Managing Heterogeneity in Highly Distributed Stream, Cloud, and Sensor Systems
With the advent of low-cost wireless sensing devices, it is predicted that the world will quickly move to one in which many environments are instrumented for reasons of security, scientific monitoring, environmental control, entertainment, etc. There are many fundamental questions about how to develop applications in this emerging sensor network world. Perhaps the most important are how to support rich, complex applications that may have confidentiality requirements, heterogeneous types of sensors, different connectivity levels, and timing constraints. The Aspen (Abstract Sensor Programming Environment) project focuses on the challenges in developing a programming environment and runtime system for this style of environment.
We are investigating a number of complementary topics and ideas:
- Complex analysis in a cluster/cloud setting: Many sensor and stream data items need complex analysis. Building upon ideas from MapReduce and from our ORCHESTRA distributed query engine, we are developing new techniques for supporting cluster computation with incremental updates over recursive operations (e.g., PageRank, optimization).

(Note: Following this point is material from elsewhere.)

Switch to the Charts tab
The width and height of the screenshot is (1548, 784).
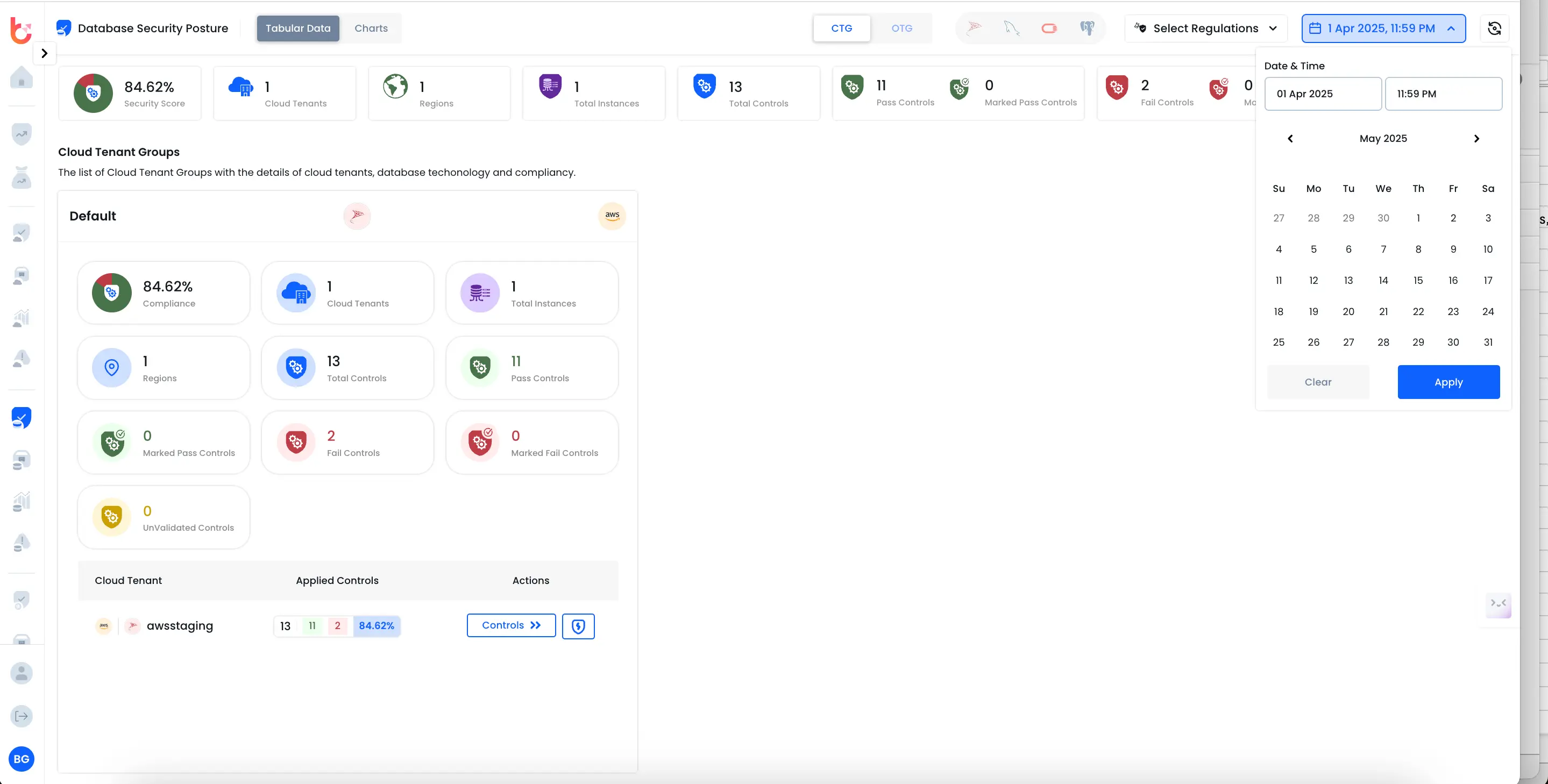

- Distributed coordination and control: Many complex computations need to be continuously rebalanced, redistributed, and replanned based on monitored activity — this is a form of adaptive processing. We are developing new declarative techniques to address these problems.
- New programming model: We are building upon a declarative style of programming to develop a new language, group-based programming, for complex sensor applications. The goal is to combine compositional, database-style declarative computation with constraints on timing, security, distribution, and actuation in a seamless way. This work is funded by NSF CNS-0721541.
- Security and privacy: We have studied how sensor network application security is affected by node-level compromise. We are developing further language constructs for specifying encryption levels and other properties for data along certain channels.
- Runtime monitoring and checking: We seek to develop techniques for monitoring performance and triggering events in response to constraint violations. This work is funded by NSF CNS-0721541.
- Home health care and hospital applications: We hope to develop a number of applications useful in home hospice and hospital care, which monitor patients and also connect patients with the care they need. This work is funded by NSF CNS-0721541.
- Declarative information integration and query optimization: The core programming model is based on database query languages. We are developing techniques for supporting schema mappings over streams, distributed in-network join computation, and recursive queries for regions. Importantly, we are developing techniques for performing distributed, decentralized optimization of such computations. This work is funded by NSF IIS-0713267.
- Stream algorithms: In a distributed setting, many nodes have limited resources and must use approximate algorithms to make decisions and capture synopses of system activity. This work is funded by NSF IIS-0713267.
- Interfacing to Java code: Many real control systems require Java, C, or other procedural code for sophisticated sensor data processing or decision-making. This work is funded by Lockheed Martin.
- Declarative monitoring and re-optimization: We seek to build a declarative infrastructure for monitoring distributed query execution status, plus adaptive re-optimization, using declarative techniques. This work is funded by Lockheed Martin.